Even though the blood sugar levels of people with diabetes tends to be higher, there’s no clear cut-off point because there’s a lot of overlap in the blood glucose levels of people with and without diabetes.

Let’s say that we pick a high cut- off value. Then, bringing back our 2 by 2 table, we can see that we might end up with only 2 false positives, but 15 false negatives, so the test has high specificity and low sensitivity, and a large number of people that have diabetes won’t be diagnosed.

That can be a serious problem for conditions that need to be diagnosed early, either because they develop quickly or can only be cured in the early stages.

On the other hand, let’s say that we pick a low cut- off value. Then we might end up with only 3 false negatives, but 14 false positives, so the test has high sensitivity and low specificity, and a large number of people that don’t have diabetes will be misdiagnosed as having it!

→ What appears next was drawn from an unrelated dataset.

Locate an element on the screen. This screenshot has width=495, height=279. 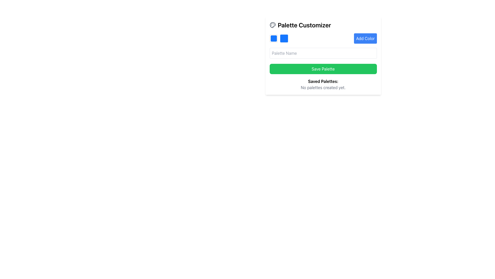
the blue color block with rounded corners located near the top-left corner of the palette customization section is located at coordinates (274, 38).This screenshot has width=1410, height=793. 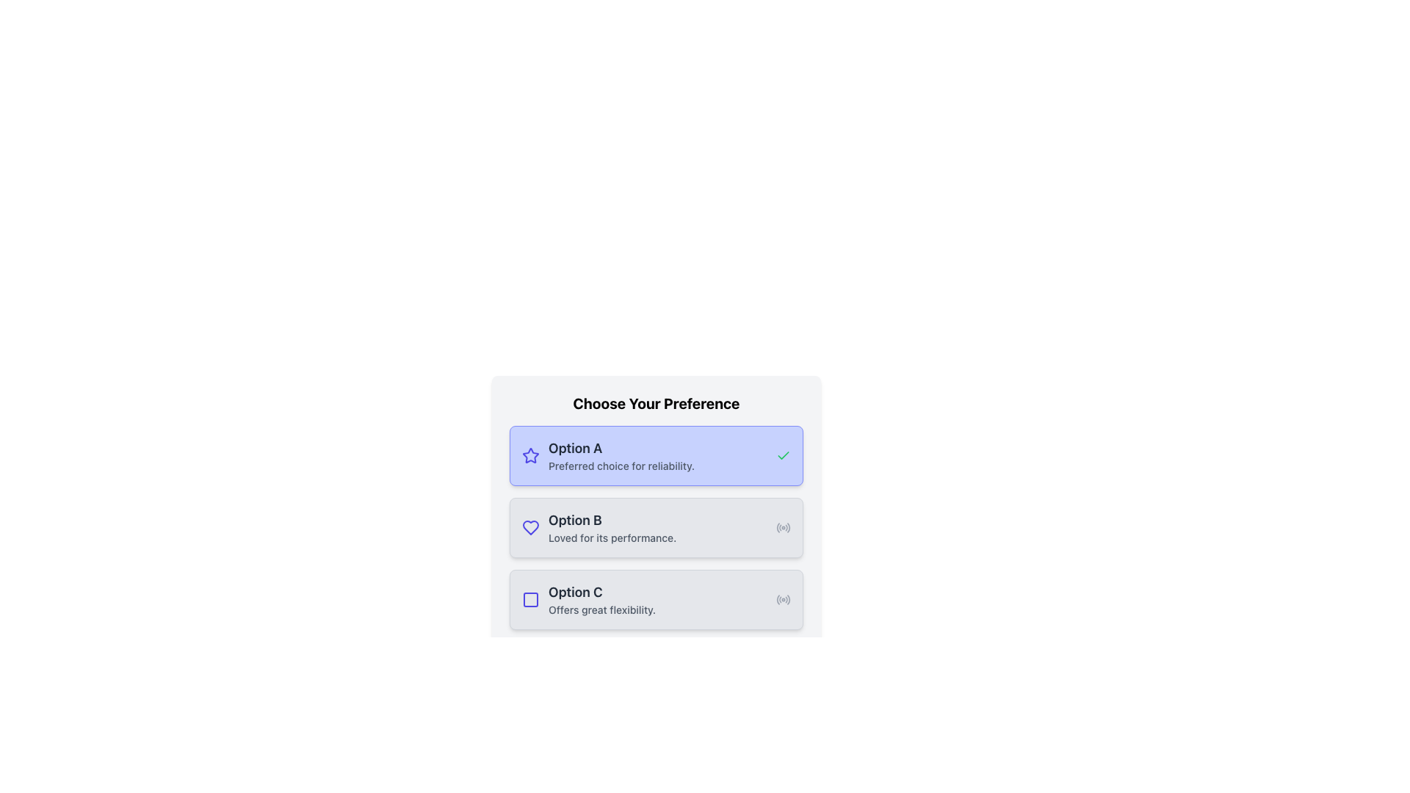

That can lead to extra anxiety and a lot of extra expense related to unnecessary medical workups for something that they don’t even have.

So there’s always a trade- off between sensitivity and specificity, so choosing an appropriate cut- off point should depend on the severity of the disease being screened for, the effectiveness of available treatments, and whether the effectiveness is greater if the treatment is administered earlier rather than later.

Now, to calculate sensitivity and specificity, we would have to know the number of individuals who truly have the condition or don’t.

But this usually isn’t the case, since the whole purpose of testing is to figure out if a person has a certain condition.

So, a newly developed test is often compared to an existing gold standard test - the best known test that already exists.

For example, the gold standard test for diabetes is the oral glucose tolerance test, which involves measuring blood glucose levels before and after drinking a certain amount of glucose sugar.

But the oral glucose tolerance test takes multiple hours to complete and it can’t really be used to screen a lot of people at a time, so a new test called the fasting plasma glucose test was developed because it’s simpler and faster.

The fasting plasma glucose test only requires one blood sample and is usually taken in the morning, after a person has fasted overnight.

But before it was put into practice, the fasting plasma glucose test was compared to the oral glucose tolerance test, to make sure it had a relatively high sensitivity and specificity.

Oftentimes, an individual will be tested using two tests, either sequentially or simultaneously.

Summary

Sensitivity and specificity are two important statistical measures used to evaluate the performance of medical tests, such as diagnostic tests for diseases.

Sensitivity measures the ability of a test to correctly identify those who have the disease. It is the proportion of people with a disease who test positive. This means that a test with high sensitivity can correctly identify most individuals who have the disease, while a test with low sensitivity will miss many cases of the disease. Sensitivity is calculated by dividing the number of true positives, by the total number of all people who have the condition - the true positives and false negatives.

Specificity, on the other hand, measures the ability of a test to correctly identify those who do not have the disease. It is the proportion of people without a disease who correctly test negative. This means that a test with high specificity can correctly identify most individuals who do not have the disease, while a test with low specificity will result in many false positive results. Specificity is calculated by dividing the number of true negatives by the total number of all people who don't have the condition - the true negatives and false positives.